Begin PROVIDED DATA

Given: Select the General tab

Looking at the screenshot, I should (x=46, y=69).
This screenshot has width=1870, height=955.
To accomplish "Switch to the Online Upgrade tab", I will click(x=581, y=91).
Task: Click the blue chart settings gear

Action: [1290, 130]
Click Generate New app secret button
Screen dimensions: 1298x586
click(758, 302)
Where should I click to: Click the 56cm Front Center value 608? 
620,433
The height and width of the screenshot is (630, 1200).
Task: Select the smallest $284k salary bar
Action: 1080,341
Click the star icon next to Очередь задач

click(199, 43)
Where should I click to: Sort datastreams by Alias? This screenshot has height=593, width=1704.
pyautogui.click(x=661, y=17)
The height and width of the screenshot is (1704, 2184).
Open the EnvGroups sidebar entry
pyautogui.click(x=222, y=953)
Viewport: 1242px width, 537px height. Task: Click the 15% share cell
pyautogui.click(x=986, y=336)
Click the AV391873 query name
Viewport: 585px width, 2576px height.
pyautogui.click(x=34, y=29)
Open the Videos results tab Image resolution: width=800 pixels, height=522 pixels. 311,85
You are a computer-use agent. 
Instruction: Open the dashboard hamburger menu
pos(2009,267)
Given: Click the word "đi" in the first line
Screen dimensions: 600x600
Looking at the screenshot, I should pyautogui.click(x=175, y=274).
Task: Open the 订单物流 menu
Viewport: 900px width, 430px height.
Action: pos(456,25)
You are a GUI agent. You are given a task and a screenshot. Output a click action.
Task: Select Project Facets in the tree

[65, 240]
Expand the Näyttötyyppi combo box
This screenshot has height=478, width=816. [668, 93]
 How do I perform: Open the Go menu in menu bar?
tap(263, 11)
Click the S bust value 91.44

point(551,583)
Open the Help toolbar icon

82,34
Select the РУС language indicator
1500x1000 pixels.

End PROVIDED DATA

*GIVEN INSTRUCTION:* Print the entries between the lines holding "Where should I click to: Click" and "should pyautogui.click(x=175, y=274).", inclusive, reproducing them exactly.

*PROBLEM SOLUTION:*
Where should I click to: Click the 56cm Front Center value 608? 
620,433
The height and width of the screenshot is (630, 1200).
Task: Select the smallest $284k salary bar
Action: 1080,341
Click the star icon next to Очередь задач

click(199, 43)
Where should I click to: Sort datastreams by Alias? This screenshot has height=593, width=1704.
pyautogui.click(x=661, y=17)
The height and width of the screenshot is (1704, 2184).
Open the EnvGroups sidebar entry
pyautogui.click(x=222, y=953)
Viewport: 1242px width, 537px height. Task: Click the 15% share cell
pyautogui.click(x=986, y=336)
Click the AV391873 query name
Viewport: 585px width, 2576px height.
pyautogui.click(x=34, y=29)
Open the Videos results tab Image resolution: width=800 pixels, height=522 pixels. 311,85
You are a computer-use agent. 
Instruction: Open the dashboard hamburger menu
pos(2009,267)
Given: Click the word "đi" in the first line
Screen dimensions: 600x600
Looking at the screenshot, I should pyautogui.click(x=175, y=274).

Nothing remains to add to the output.